D close to zero means a nearly-square rectangle (a and b almost equal). D large means a long thin rectangle with a very different aspect ratio from 1:1.

Square collapse at D = 0

When D is exactly zero, both quadratic roots coincide at P/4. The two sides are equal and the is-square flag reads Yes.

Pythagorean triple coincidence

The diagonal is a useful sanity check. It comes out to a clean integer only when the recovered sides form a Pythagorean triple (such as 3-4-5, 5-12-13, or 7-24-25); for most integer side pairs the diagonal is irrational.

Unit consistency

Perimeter must be in the linear unit (m, ft, in) and area in the matching square unit (m^2, ft^2, in^2). Mixing units produces nonsense sides.

  • This calculator assumes a rectangle, not a parallelogram. The recovered a and b are the rectangle's sides, not the parallelogram's.
  • Real measurements are noisy. A quoted P of 14.0 m and an A of 12.0 m^2 will recover a = 4 and b = 3 exactly, but a re-measure of 14.1 and 12.2 will drift the recovered sides by a few hundredths of a unit.

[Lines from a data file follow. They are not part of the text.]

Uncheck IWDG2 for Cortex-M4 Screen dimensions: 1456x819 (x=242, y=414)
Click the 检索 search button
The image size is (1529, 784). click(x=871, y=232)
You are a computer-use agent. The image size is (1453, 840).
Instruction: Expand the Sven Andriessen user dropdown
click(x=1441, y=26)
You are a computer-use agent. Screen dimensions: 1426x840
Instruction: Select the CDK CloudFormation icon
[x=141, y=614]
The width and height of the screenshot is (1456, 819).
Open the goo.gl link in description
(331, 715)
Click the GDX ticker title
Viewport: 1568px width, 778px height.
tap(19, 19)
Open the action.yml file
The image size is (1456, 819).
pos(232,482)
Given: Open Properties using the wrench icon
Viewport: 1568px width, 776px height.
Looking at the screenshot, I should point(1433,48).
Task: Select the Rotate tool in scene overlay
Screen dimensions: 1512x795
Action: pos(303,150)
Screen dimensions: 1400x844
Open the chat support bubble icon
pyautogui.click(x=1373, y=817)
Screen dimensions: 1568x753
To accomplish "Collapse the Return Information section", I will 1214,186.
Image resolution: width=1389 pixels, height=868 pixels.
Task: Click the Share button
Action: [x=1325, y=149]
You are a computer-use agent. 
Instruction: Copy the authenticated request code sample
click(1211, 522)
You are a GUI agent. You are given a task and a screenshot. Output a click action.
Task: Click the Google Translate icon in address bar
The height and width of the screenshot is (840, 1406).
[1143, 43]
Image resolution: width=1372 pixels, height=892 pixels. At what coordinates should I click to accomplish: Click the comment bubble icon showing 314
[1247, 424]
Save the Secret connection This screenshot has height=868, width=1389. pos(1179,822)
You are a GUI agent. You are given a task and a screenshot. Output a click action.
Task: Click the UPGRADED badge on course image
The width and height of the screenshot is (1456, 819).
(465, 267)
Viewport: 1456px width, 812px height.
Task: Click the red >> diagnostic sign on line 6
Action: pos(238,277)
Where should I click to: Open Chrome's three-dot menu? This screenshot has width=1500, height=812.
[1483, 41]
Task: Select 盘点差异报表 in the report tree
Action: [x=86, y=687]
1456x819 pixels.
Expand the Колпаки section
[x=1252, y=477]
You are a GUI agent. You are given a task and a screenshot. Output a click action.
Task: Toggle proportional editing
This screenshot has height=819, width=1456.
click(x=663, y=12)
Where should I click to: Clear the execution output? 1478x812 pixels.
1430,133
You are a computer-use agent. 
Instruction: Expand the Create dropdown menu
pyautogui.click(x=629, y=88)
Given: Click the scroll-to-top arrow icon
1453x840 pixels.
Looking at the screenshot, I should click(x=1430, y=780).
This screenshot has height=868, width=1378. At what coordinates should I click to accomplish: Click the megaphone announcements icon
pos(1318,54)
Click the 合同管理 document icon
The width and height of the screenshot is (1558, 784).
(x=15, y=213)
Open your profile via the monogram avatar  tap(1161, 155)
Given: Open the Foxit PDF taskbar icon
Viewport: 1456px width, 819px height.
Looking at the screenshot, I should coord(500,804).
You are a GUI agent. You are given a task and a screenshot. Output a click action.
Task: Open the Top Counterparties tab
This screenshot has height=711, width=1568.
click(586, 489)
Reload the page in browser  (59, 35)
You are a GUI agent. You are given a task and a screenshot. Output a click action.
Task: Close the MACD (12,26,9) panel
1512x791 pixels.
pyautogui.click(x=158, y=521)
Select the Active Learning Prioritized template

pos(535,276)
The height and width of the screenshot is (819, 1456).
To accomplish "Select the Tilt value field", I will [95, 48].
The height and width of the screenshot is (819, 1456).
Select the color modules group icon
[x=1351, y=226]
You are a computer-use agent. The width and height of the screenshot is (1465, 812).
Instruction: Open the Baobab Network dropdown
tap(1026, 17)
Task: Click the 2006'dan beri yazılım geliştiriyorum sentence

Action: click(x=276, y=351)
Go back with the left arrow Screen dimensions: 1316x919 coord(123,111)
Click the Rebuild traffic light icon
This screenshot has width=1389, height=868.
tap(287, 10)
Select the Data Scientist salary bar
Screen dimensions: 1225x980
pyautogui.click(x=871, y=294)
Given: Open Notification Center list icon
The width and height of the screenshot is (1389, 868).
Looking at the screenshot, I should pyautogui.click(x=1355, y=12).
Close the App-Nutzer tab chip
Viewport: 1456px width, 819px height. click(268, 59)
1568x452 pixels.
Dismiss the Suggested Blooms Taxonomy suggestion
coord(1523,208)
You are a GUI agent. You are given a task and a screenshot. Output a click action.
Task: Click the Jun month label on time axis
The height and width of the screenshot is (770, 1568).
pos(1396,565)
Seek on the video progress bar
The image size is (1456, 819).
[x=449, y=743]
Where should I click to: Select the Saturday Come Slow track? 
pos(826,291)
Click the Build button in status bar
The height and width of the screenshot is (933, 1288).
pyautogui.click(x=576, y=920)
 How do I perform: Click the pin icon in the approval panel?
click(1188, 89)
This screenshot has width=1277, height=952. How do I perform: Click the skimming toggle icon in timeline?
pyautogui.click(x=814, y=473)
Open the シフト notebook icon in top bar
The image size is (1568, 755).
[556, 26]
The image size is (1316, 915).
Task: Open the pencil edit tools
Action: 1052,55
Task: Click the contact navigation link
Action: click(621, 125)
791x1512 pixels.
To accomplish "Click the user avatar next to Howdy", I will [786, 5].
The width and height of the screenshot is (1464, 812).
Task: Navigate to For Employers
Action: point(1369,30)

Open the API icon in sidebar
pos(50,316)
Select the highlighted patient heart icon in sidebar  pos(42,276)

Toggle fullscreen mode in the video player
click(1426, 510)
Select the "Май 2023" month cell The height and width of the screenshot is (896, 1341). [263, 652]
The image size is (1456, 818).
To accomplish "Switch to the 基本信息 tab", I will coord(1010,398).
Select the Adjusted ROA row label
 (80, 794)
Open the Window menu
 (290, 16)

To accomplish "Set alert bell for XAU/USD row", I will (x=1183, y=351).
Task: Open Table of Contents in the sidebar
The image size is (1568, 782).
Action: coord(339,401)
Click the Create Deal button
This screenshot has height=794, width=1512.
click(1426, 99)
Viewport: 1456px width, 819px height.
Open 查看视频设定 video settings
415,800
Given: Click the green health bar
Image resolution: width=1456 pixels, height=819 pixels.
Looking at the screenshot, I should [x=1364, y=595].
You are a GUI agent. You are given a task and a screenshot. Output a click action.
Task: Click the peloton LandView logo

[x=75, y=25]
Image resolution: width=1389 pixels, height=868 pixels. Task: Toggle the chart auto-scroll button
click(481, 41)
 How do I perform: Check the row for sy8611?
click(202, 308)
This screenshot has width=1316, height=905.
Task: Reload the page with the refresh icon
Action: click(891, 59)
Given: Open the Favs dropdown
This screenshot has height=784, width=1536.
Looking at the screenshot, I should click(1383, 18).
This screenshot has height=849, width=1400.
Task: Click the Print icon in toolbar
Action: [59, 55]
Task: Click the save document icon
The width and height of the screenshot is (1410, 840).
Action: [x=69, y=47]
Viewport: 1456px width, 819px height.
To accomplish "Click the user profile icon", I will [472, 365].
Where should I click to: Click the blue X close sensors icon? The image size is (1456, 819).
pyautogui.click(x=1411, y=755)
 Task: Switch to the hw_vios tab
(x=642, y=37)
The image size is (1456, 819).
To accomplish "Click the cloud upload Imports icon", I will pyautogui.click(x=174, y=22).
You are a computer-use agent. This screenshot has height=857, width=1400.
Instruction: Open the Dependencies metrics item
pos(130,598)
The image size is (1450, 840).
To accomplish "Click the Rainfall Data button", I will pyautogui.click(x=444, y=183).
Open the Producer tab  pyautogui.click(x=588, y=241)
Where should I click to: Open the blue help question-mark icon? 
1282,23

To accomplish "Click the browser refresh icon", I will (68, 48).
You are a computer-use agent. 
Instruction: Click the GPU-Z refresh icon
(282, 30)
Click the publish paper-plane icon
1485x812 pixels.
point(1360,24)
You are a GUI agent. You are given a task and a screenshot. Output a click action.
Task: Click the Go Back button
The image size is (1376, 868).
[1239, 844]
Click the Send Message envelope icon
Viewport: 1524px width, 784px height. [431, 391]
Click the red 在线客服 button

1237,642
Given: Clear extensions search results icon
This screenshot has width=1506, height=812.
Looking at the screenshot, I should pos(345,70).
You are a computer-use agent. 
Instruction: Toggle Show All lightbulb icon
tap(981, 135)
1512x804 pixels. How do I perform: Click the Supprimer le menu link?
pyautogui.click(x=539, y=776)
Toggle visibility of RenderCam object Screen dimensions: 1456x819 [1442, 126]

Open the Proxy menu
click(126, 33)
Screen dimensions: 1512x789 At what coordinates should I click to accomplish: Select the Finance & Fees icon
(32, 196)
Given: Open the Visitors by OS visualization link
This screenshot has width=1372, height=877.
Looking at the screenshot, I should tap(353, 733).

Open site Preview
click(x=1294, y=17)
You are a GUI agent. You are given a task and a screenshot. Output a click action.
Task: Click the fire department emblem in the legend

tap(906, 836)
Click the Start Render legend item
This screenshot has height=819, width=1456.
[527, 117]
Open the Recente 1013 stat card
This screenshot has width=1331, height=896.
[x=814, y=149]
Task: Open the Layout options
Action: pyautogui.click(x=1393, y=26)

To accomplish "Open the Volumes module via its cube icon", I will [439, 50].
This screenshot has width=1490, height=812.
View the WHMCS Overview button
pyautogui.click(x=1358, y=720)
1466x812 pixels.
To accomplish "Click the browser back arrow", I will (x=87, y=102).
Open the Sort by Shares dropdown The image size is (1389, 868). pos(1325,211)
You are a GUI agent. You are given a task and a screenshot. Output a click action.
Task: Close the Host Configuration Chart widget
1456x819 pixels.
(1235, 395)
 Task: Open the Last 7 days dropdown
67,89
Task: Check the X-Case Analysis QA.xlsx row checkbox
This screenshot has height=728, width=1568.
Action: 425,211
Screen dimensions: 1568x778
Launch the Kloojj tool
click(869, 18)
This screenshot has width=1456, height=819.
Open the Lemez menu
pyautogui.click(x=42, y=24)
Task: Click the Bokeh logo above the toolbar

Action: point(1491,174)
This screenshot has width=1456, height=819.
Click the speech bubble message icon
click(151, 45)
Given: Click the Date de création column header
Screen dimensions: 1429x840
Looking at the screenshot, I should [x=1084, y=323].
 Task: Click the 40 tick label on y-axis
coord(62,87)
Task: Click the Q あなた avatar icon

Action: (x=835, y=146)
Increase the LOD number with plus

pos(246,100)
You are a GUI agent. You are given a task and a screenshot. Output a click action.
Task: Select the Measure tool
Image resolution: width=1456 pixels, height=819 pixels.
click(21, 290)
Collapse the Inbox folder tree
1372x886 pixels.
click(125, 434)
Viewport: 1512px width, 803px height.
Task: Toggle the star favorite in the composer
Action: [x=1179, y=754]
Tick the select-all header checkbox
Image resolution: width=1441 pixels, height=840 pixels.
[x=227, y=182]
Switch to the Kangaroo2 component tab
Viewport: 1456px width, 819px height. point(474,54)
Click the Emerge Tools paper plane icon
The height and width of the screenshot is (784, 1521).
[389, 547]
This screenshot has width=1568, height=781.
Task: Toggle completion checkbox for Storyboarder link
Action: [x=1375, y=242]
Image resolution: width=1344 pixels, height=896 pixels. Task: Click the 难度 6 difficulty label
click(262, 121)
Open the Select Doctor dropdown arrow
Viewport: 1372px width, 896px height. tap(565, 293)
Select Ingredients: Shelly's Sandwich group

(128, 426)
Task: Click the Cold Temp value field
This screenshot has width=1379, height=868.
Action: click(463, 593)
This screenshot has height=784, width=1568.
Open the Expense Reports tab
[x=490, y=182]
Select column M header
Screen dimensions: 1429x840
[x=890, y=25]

Treat the recovered sides as a back-solve, not a measurement. When the discriminant is non-integer, the two sides do not form a Pythagorean triple and the page rounds the diagonal to four decimal places.

According to Encyclopaedia Britannica, a rectangle is a quadrilateral with four right angles, and its opposite sides are equal so its perimeter is twice the sum of length and width

When the recovered aspect ratio lands near 1.618, the Golden Rectangle Calculator checks whether the rectangle is the golden ratio as well.

Dimensions of a rectangle calculator interface with perimeter and area inputs and length, width, area, perimeter, diagonal, aspect ratio, and is-square outputs
Dimensions of a rectangle calculator interface with perimeter and area inputs and length, width, area, perimeter, diagonal, aspect ratio, and is-square outputs

Frequently Asked Questions

Q: What is the dimensions of a rectangle formula?

A: The rectangle identities are A = a*b, P = 2(a+b), and d = sqrt(a^2 + b^2). When P and A are known, the substitution b = P/2 - a turns A = a*b into the quadratic a^2 - (P/2)*a + A = 0, which solves for a and b.

Q: How do you find the dimensions of a rectangle from area and perimeter?

A: Pick this calculator's P + A mode, enter the perimeter and the area, and read the length and width that come back. The calculator checks the discriminant D = (P/2)^2 - 4*A first, so an impossible pair shows up as a clear error instead of a NaN.

Q: When is the dimensions of a rectangle back-solve impossible?

A: The back-solve is impossible whenever D = (P/2)^2 - 4*A is negative, which is the same as P^2 < 16*A. That condition means the (P, A) pair cannot describe any real rectangle, so the calculator reports the impossible-pair message instead of returning a side length.

Q: What does the is-square flag mean?

A: The is-square flag reads Yes when the discriminant is exactly zero, which means both roots of the quadratic coincide at P/4. In that case the length and the width are equal, the diagonal collapses to P*sqrt(2)/4, and the rectangle is a square.

Q: Can you find the dimensions of a rectangle from area and one side?

A: Yes, but this page is the wrong tool for it. If you know the area and one side, the missing side is just A / side. The length-of-a-rectangle page covers that adjacent back-solve with the matching area + length, perimeter + length, and diagonal + length inputs.

Q: How accurate is this dimensions of a rectangle calculator?

A: The result is exact up to the displayed four-decimal precision. Any small difference between the calculator output and a hand calculation comes from rounding the displayed values, not from the underlying quadratic or the rectangle identities.